I think it’s because some have come to see truth as more important than love. If truth is greater than love, then you fight—then the end goal of truth justifies whatever means necessary, whether the means of haughty academics or the means of ISIS. If truth is greater than love, then love is a temptation—a distraction threatening to avert our attention from what is truly important. If truth is greater than love, then those who disagree with us are enemies, and warmth toward our enemies must be extinguished in favor of the cold, hard facts.
The counterproposal is that love is greater than truth. Then you flee. You flee from the dangers of truth and adopt a pluralism that assures us “All truths are equally valid.” Does that include the claim that all truth claims are not equally valid? One college student recently told a colleague of mine that he doesn’t believe it is his place to disagree with anyone. My colleague said, “Sure you do.” The student said, “No, I don’t.” To which he received the reply, “You just did.”
Philosophically, that’s how quickly pluralism runs into incoherence. But if truth starts you down a path that ends in extremism, violence, and terrorism, then philosophical incoherence might seem like a price worth paying.
Either love gets sacrificed at the altar of truth or truth gets sacrificed at the altar of love. Fight or flee. This is the cultural ultimatum we are living in. What’s your choice?
Maybe there’s another way. Jesus disagreed with us. His very coming was an act of disagreement with us—a statement that we require saving because our lives have disagreed so badly with what God intended for us.
But Jesus’s loving sacrifice for us was the very content of his disagreement; it was his very statement that we are sinners in need of a savior. God cut the link between disagreement and devaluing by making his communication of truth one and the same as his communication of love.
Not “Truth is greater than love.” Not “Love is greater than truth.” “God is love” (1 John 4:8), and God is truth (John 14:6). And therefore, love is truth.

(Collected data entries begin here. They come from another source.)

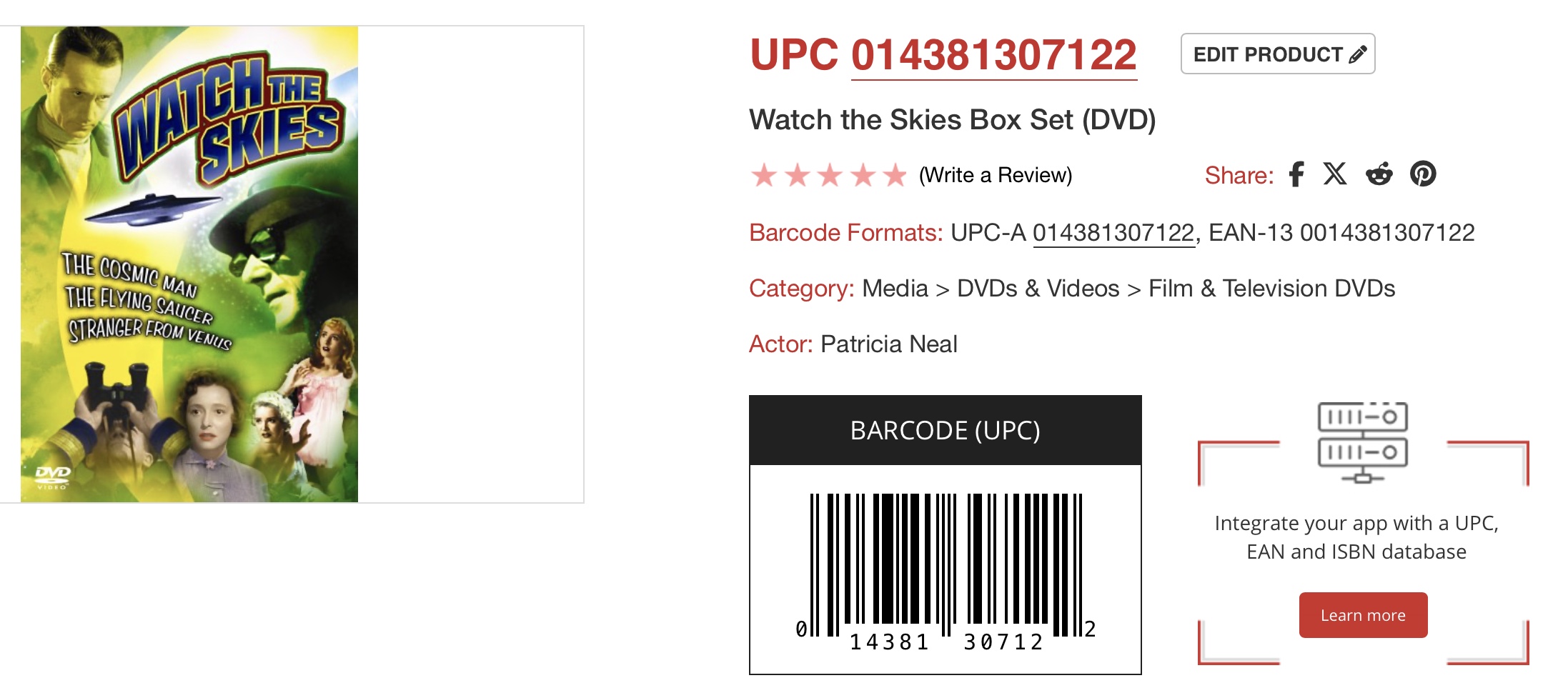
Task: Share product on X (Twitter) icon
Action: click(x=1334, y=174)
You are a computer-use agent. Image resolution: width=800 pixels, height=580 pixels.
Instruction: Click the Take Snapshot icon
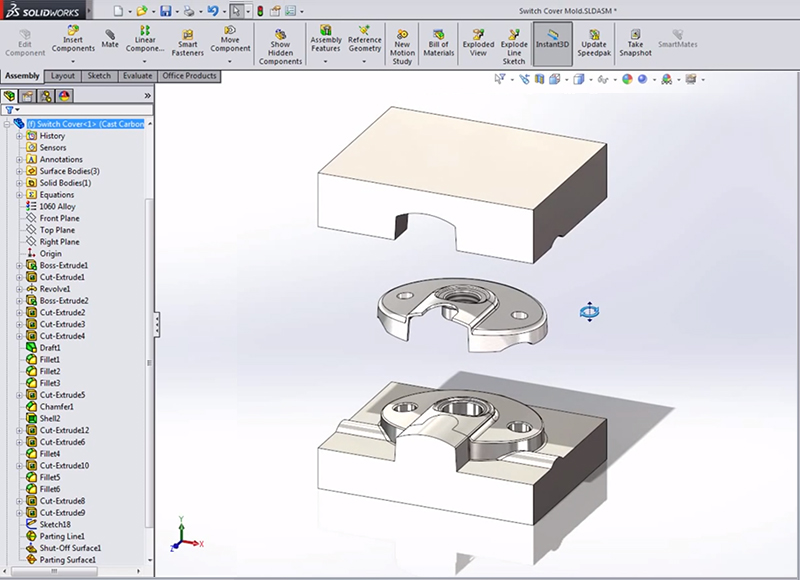pyautogui.click(x=635, y=36)
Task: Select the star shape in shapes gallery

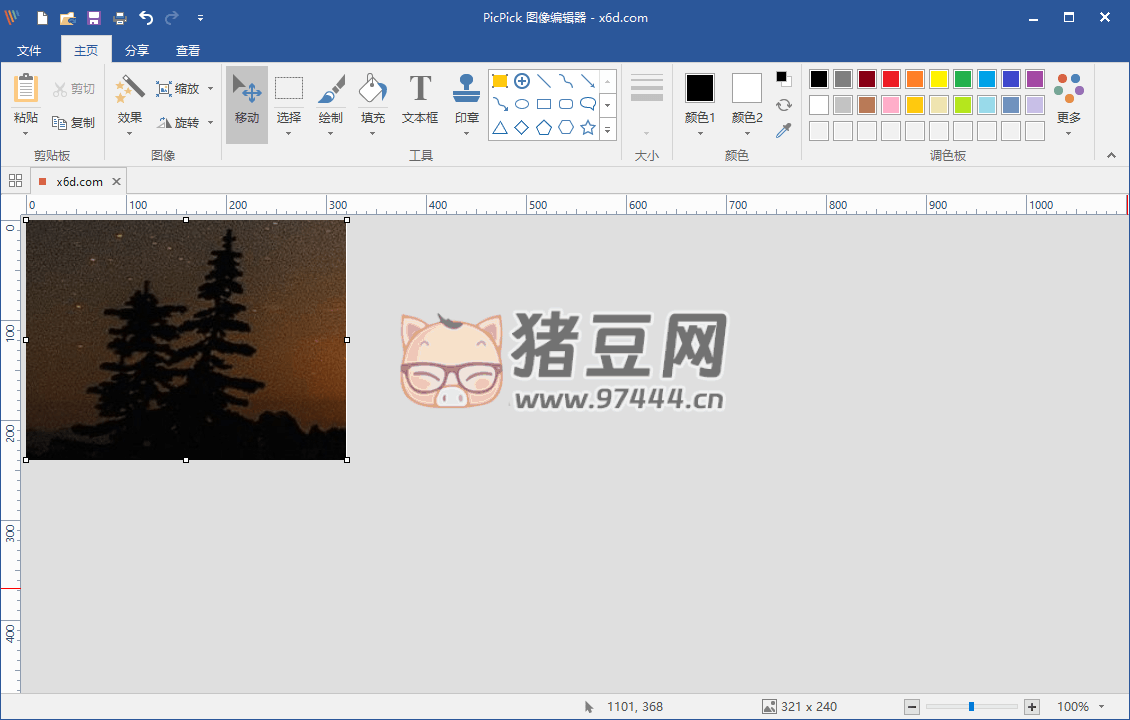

Only in Jesus does truth equal love, and therefore only Jesus can get us out of the cultural ultimatum we are stuck in: fight or flee. Every other worldview makes a choice between love and truth. Jesus refused to because in him, and only in him, love and truth are one and the same.
So the next time we have a choice between love and truth, let’s refuse to choose. Instead, let’s remember when the Truth—Jesus himself—was stretched. Let’s remember when the Truth was twisted and bent, when the Truth was naked. Let’s remember when the Truth hurt, and when the Truth was buried—and ultimately triumphed.
Let us remember which wooden cross we are trusting in. And let us remember that love that is not truth is not love, and truth that is not love is not truth.